▸ **To-do list**
**A)** List every quantity in the fuel pump passage that is given with a unit of measure.
**B)** Echo the stretch of the entries from the line containing "the word Assembling" through the last line of the entries.

E8011 runs at 5 - 8 psi

E8902 runs 2.5 to 4.5 psi

 

Both of the above units are supposed to be capable of 30 GPH - gallons per hour, and are reasonably priced. I also carry a spare pump and a spare filter.

 

An electric fuel pump acts best as a "Pusher", not as a "Puller". As such, it should be mounted as low, and as close to the fuel tank as reasonable, preferably on the rear portion of the vehicle's frame. Be sure to install a filter between the tank and the pump. It is a good idea to use an in-line 6-Volt relay, as well as running the power through an Oil Pressure Switch so that the power feed will be disengaged in the event of a serious wreck, not pumping fuel into a potential fire situation. Many hobbyists ignore these considerations. AACA allows supplemental electric fuel pumps on pre-WWII vehicles without point deduction, assuming they appear to be installed in a professional manner.

▸ **Rows**
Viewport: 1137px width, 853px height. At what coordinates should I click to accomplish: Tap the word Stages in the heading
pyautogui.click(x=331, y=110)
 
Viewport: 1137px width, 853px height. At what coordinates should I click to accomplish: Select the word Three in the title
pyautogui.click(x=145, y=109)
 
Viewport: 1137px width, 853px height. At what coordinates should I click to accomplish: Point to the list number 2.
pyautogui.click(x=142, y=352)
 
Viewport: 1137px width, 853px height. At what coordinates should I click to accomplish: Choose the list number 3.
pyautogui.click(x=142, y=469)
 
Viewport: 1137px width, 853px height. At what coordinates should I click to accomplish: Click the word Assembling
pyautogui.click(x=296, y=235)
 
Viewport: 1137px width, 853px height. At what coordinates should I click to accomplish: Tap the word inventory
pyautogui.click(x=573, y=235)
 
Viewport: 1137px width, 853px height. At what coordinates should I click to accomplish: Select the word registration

▸ **Responses for each task**
**A)**
5 - 8 psi
2.5 to 4.5 psi
30 GPH
6-Volt

**B)**
Viewport: 1137px width, 853px height. At what coordinates should I click to accomplish: Click the word Assembling
pyautogui.click(x=296, y=235)
 
Viewport: 1137px width, 853px height. At what coordinates should I click to accomplish: Tap the word inventory
pyautogui.click(x=573, y=235)
 
Viewport: 1137px width, 853px height. At what coordinates should I click to accomplish: Select the word registration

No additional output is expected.